A Haitian American national, Vincent admitted to helping plot to kill the Haitian president Jovenel Moïse in his home in Port-au-Prince, including advice about the political landscape and meetings with key community leaders.
Vincent is among 11 defendants in the case, which includes Colombian ex-soldiers and businessmen accused of helping supply funds and weapons and carrying out the night-time attack.
Another defendant, Frederick Joseph Bergmann Jr, pleaded guilty to a role in Moïse’s assassination on Friday. His sentencing was tentatively set for 18 April 2024.
The gunmen had reportedly masqueraded as DEA agents at the time of the attack, though the DEA later said Vincent and another Haitian American, James Solages, had not been acting on behalf of the agency.
The Haitian ambassador to Washington, Bocchit Edmond, said at the time that Moïse’s killers claimed to be members of the DEA as they entered his guarded residence.
“This was a well-orchestrated commando attack,” Edmond said not long after the killing. “They presented themselves as DEA agents, telling people they had come as part of a DEA operation.”
In videos circulating on social media, a man with an American accent was heard saying in English over a megaphone: “DEA operation. Everybody stand down. DEA operation. Everybody back up, stand down.”
Residents reported hearing gunshots and seeing men dressed in black running through the neighborhood.
Rodolphe Jaar, a Haitian Chilean businessman, was considered the mastermind of the assassination and was sentenced to life imprisonment by a federal court judge in Florida last summer.
Vincent is set to be held in a Florida prison, the court ruled.

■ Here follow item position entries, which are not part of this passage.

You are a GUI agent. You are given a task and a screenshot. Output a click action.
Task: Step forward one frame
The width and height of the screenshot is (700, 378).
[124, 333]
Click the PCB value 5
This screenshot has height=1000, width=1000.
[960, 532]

Moïse’s widow, the first lady Martine Marie Étienne Moïse, was wounded during the attack on her husband but has since recovered. She said in 2021 that her husband’s murderers “came to kill his dream, his vision, his ideology” for the western hemisphere’s most impoverished nation.
Since the assassination, Haiti has descended into crisis, with violence from street gangs and vigilantes prevalent, and communities fighting back with bloody reprisals of their own.